Ele estava se referindo ao despejo que sofreu do acampamento onde vivia com quatro famílias guaranis, na beira da Estrada do Conde, em Eldorado do Sul, dia primeiro de julho, numa ação da Brigada Militar que cumpria uma ordem judicial de reintegração de posse.
Santiago acabou preso (foto), enquanto os demais, incluindo mulheres e crianças assustadas, viam seus barracos serem destruídos e eram levados embora.
Lideranças guaranis, representantes de entidades indigenistas e antropólogos estavam juntos com Santiago na AL para protestar e cobrar providências.
Principalmente, a demarcação de terras que garanta um lugar para viver a essa comunidade que soma cerca de dois mil índios no Estado – já foram milhares – sem contar os guaranis que vivem nos países vizinhos.
Despejo gravado
O despejo das famílias guaranis foi gravado em vídeo pelo Núcleo de Antropologia das Sociedades Indígenas Tradicionais da Universidade Federal do Rio Grande do Sul (clique aqui para assistir).
A repercussão provocou a convocação da audiência pública na Comissão de Cidadania e Direitos Humanos, presidida pelo deputado Marquinhos Lang (DEM), mas não havia ninguém representando a Brigada Militar.
Primeiro a falar, Santiago reclamou que os mbya-guaranis- os guaranis do Sul do Brasil – estão sem espaço para viver. Eles pedem a demarcação de terras mas não obtém resposta dos governos e da Funai.
“Há muitos anos isso vem acontecendo, não só com a minha família, com outras famílias também, só que antes não foi divulgado, pra outras pessoas saberem o que acontece com o povo guarani. Todos que estão aqui, são responsáveis pelo nosso povo, estado, municípios”, disse ele, diante de representantes da Funai, Funasa, Governo do Estado, Ministério Público Federal e Assembléia Legislativa.
“Perdemos nossa terra, nossa mata, nossos rios onde a gente pescava, nossa vida era uma festa, mas hoje vivemos dentro das cidades, na beira das estradas, esperando uma solução da Funai, um pedacinho de terra, para plantarmos nossas frutas, milho, batata-doce, para termos saúde”, disse Santiago.
Truculência e preconceito
Ele reclamou também da truculência da polícia e da discriminação que sofrem da sociedade.

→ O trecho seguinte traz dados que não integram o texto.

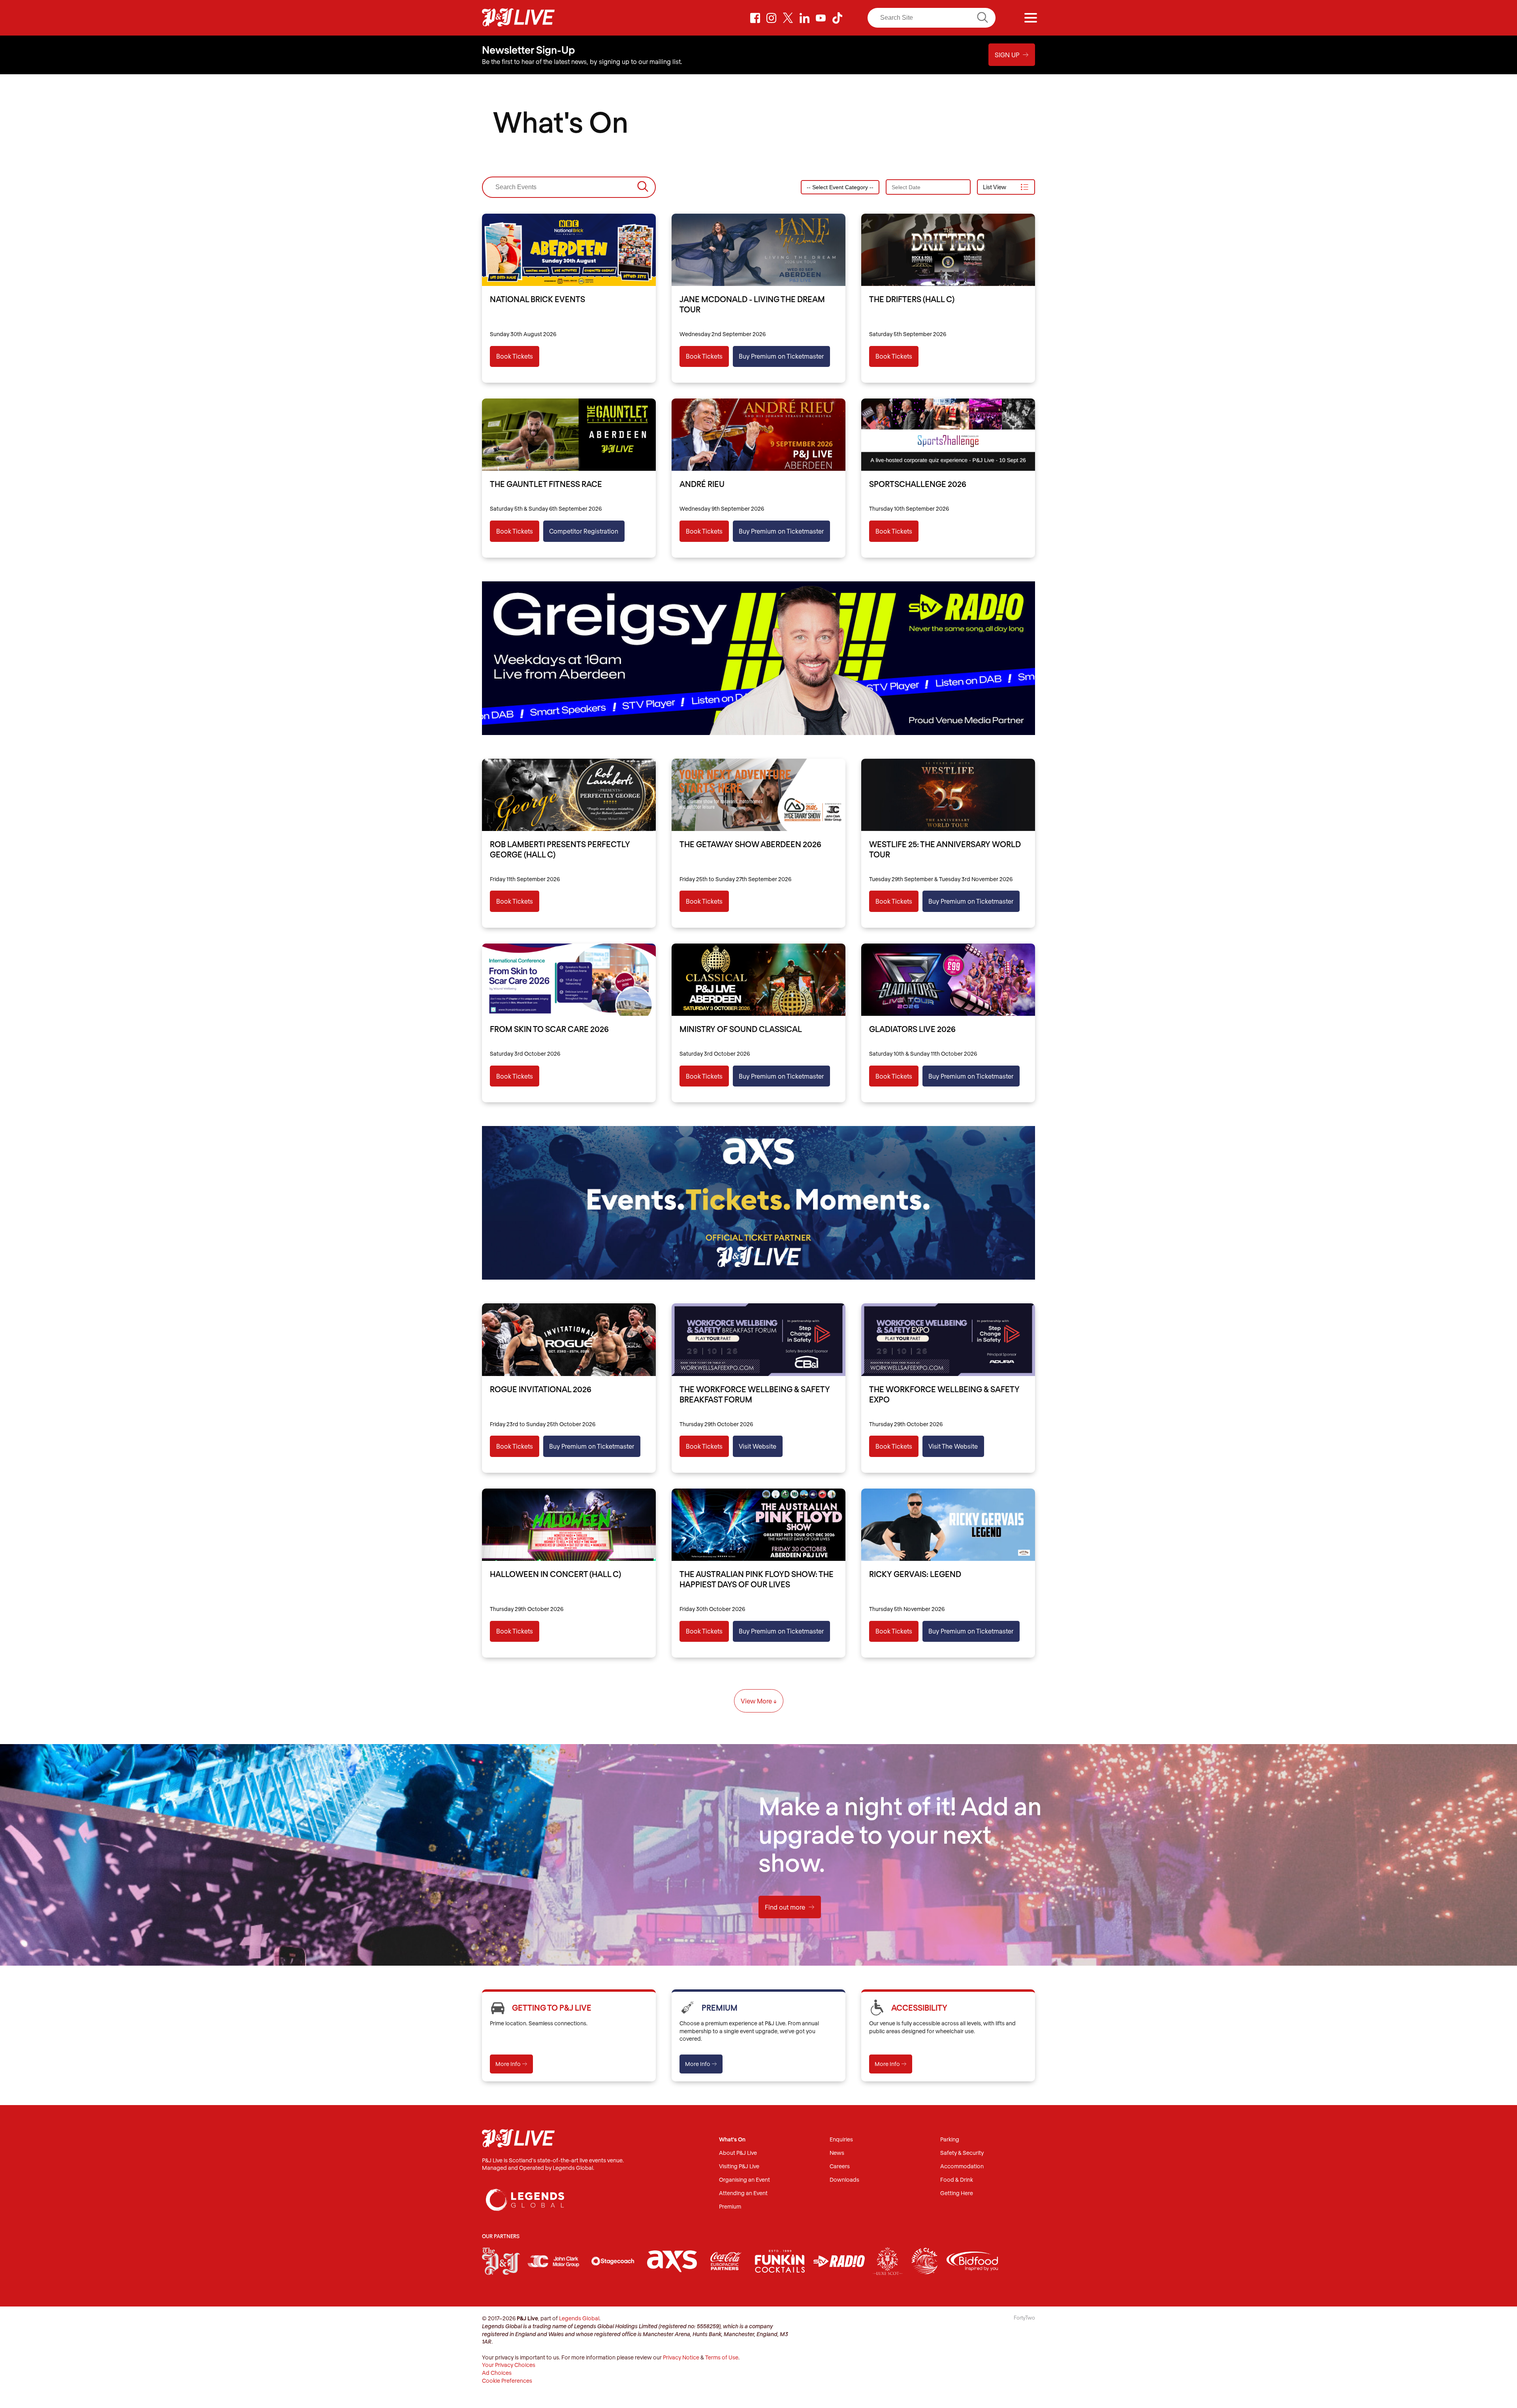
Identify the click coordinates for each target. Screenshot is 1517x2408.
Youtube (821, 17)
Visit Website (757, 1446)
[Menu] (1030, 17)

“Infelizmente a polícia tem chegando na aldeia, estamos passando (sofrendo) preconceito, as pessoas chegam e falam que índio não tem cultura, que lugar de índio é no mato. Minha família está triste, as crianças estão tristes, a gente sente muita dor. Estão destruindo a nossa vida, não temos mais condições de vender nosso artesanato, a gente sente medo”.
Desde que foram expulsos de Eldorado do Sul, Santiago e sua comunidade foram distribuídos, provisoriamente, em acampamentos de Porto Alegre e redondezas.
A ação da Brigada Militar decorreu de uma liminar concedida pela juíza de Eldorado do Sul, Luciane Di Domenico, numa ação de reintegração de posse da Fundação Estadual de Pesquisa Agropecuária (Fepagro).
A Fundação alegou que os índios estariam invadindo sua área de pesquisas.
Beira da estrada
Na verdade, os índios ocupavam apenas a beira da estrada, sem ultrapassar a cerca da área de pesquisas, garantem indigenistas e antropólogos. Além disso, a ação fazia referência a índios da etnia kaingang, que teriam invadido a área em outra época, e não os guaranis
Por fim, constitucionalmente as questões indígenas são de jurisdição federal e a Funai deveria ter sido chamada antes de qualquer atitude contra os guaranis, alertou o representante do órgão, João Maurício Farias.
“Não tinha núcleo da Funai em Porto Alegre ainda (está sendo instalado), se tivesse isso não teria acontecido, aquele ato arbitrário da Brigada Militar e da juíza que não reconheceu que essa é uma questão federal”, criticou Farias.
“É lamentável, porque a jurisdição é bem clara, a jurisdição (nas questões indígenas) é exclusivamente federal”, completou o representante da Fundação Nacional de Saúde (Funasa), órgão que presta o atendimento de saúde nas aldeias indígenas.
O representante do Ministério Público Federal, procurador Rômulo de Oliveira, do Núcleo de Minorias Étnicas, informou que foi aberto inquérito civil público para apurar o caso.
“Na medida em que os indígenas estavam numa área de domínio público (a estrada), isso nos deixa perplexos”, disse.
Terras sem mato e sem rio
Outra liderança guarani, Maurício da Silva Gonçalves, reclamou que as terras destinadas aos índios, quando são demarcadas, não são apropriadas para sua subsistência.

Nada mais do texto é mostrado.